# Supplied material
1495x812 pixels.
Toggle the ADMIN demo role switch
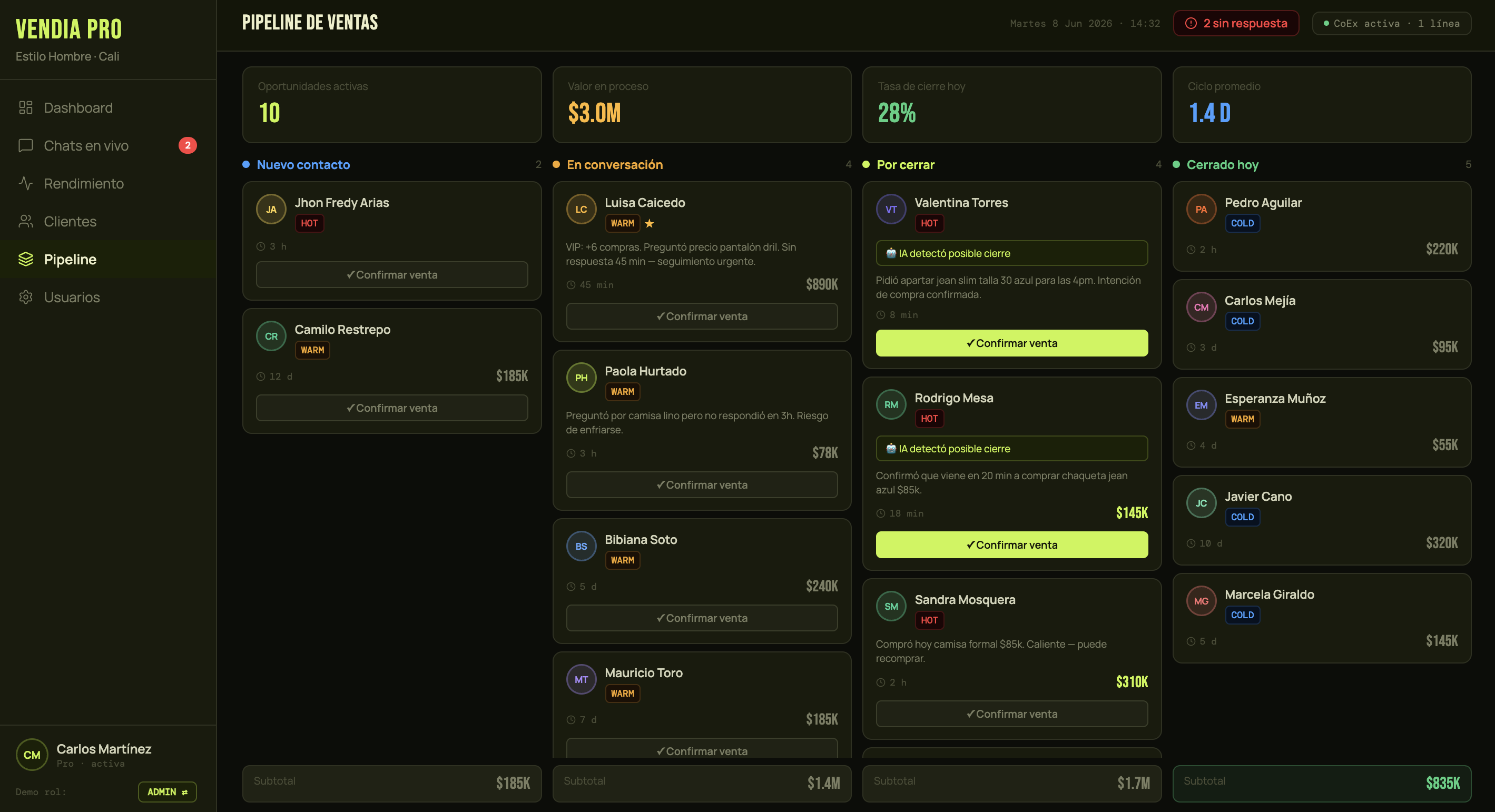coord(167,791)
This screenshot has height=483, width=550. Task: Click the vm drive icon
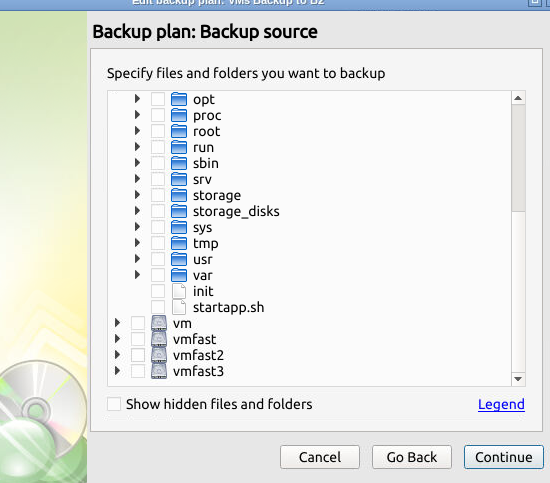click(159, 323)
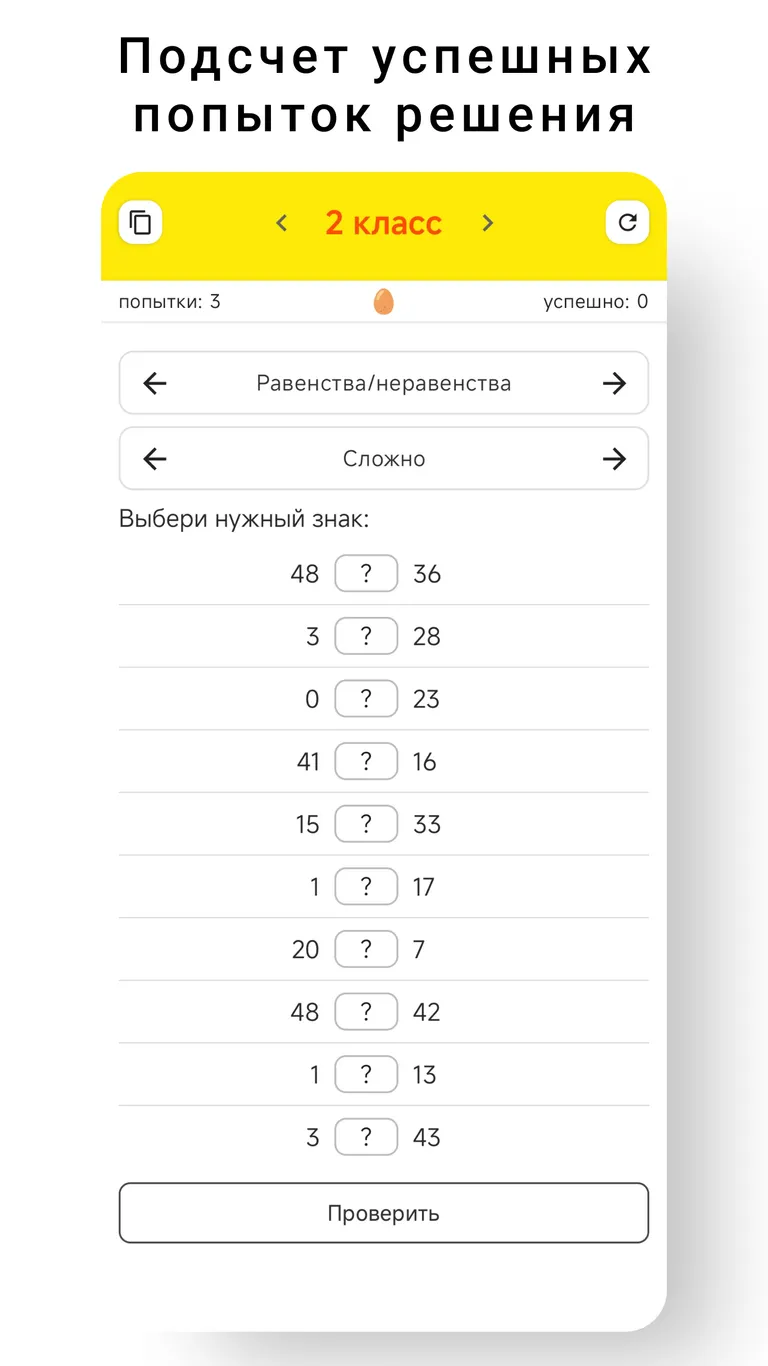Click left arrow beside Сложно difficulty
Viewport: 768px width, 1366px height.
[x=155, y=459]
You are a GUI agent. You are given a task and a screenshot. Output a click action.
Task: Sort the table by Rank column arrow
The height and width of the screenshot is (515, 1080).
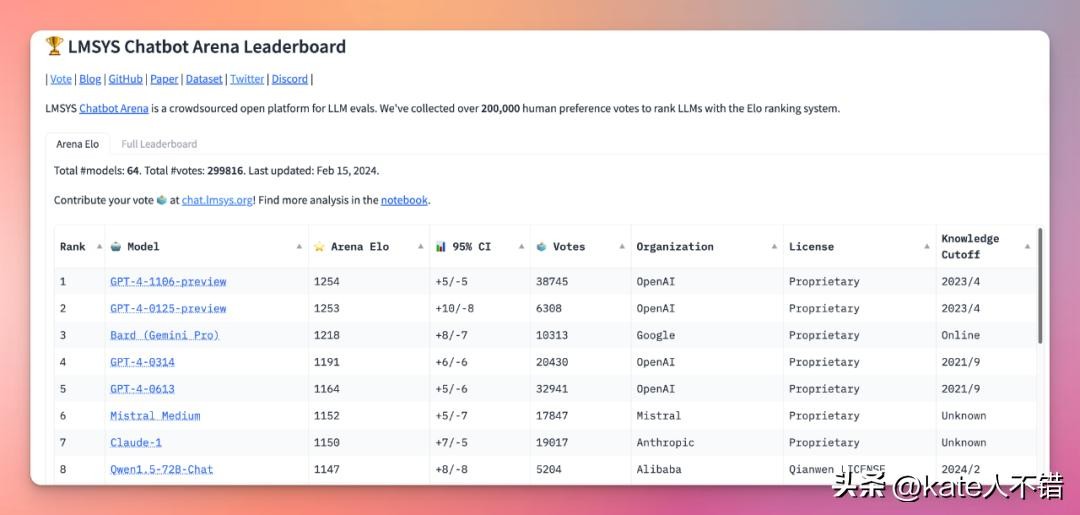pyautogui.click(x=99, y=246)
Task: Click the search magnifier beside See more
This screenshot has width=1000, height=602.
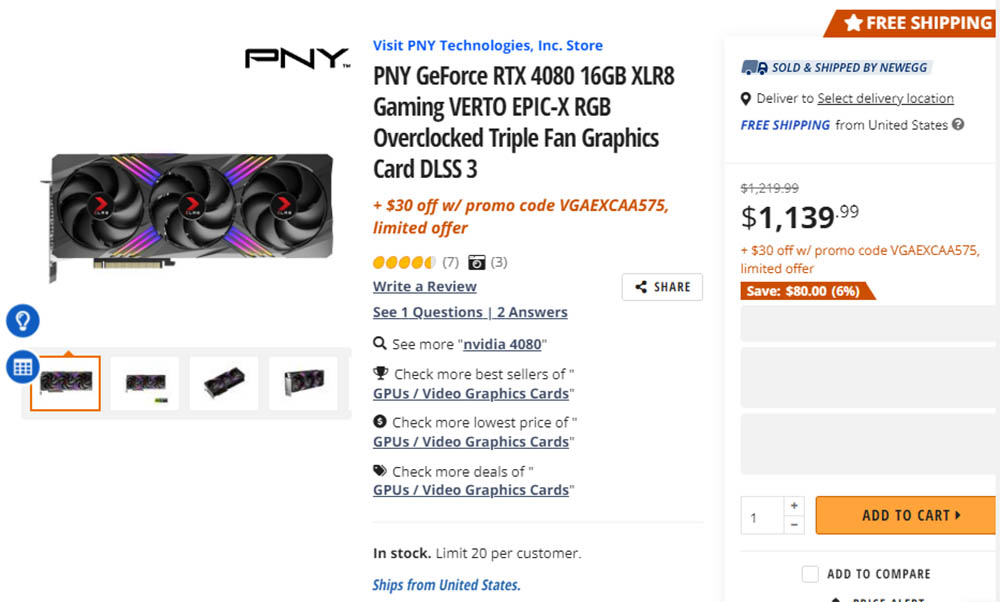Action: tap(379, 344)
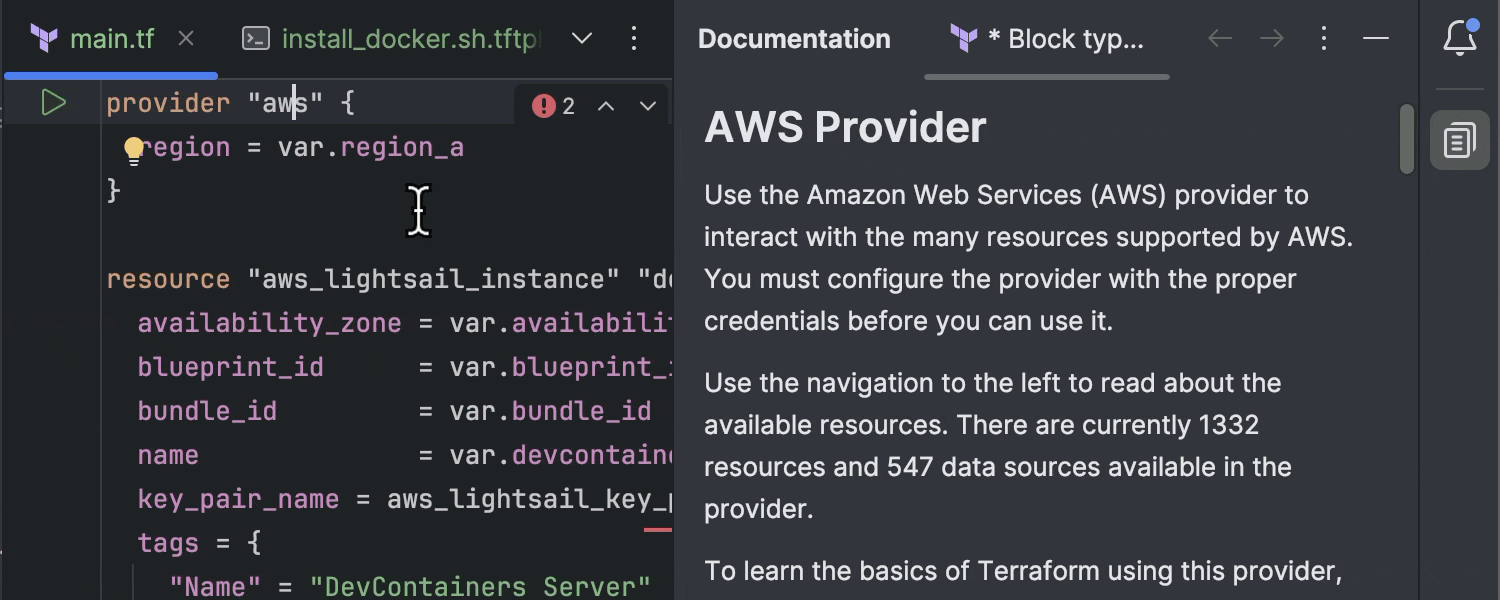1500x600 pixels.
Task: Jump to next error with the down arrow icon
Action: (648, 104)
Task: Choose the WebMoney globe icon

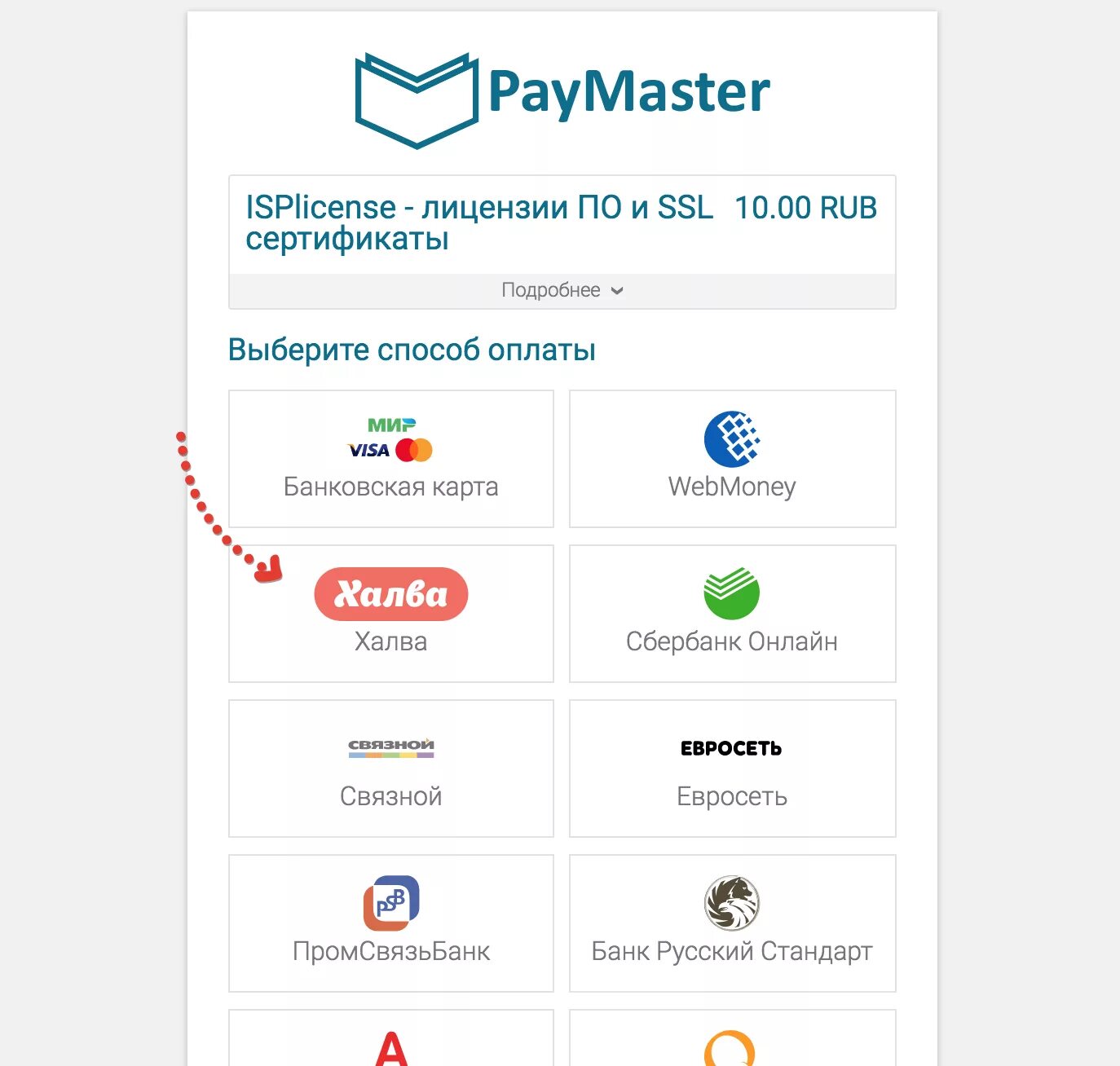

# What to produce
Please retype all the entries word for word, omitting the pictures.

# Output below
1495x812 pixels.
Toggle the ADMIN demo role switch
coord(167,791)
This screenshot has height=483, width=550. Task: Click the vm drive icon
click(159, 323)
Click left arrow beside Сложно difficulty
Viewport: 768px width, 1366px height.
[x=155, y=459]
You are a GUI agent. You are given a task and a screenshot. Output a click action.
Task: Sort the table by Rank column arrow
The height and width of the screenshot is (515, 1080).
pyautogui.click(x=99, y=246)
Task: Click the search magnifier beside See more
This screenshot has width=1000, height=602.
Action: tap(379, 344)
1500x600 pixels.
Task: Jump to next error with the down arrow icon
Action: (648, 104)
Task: Choose the WebMoney globe icon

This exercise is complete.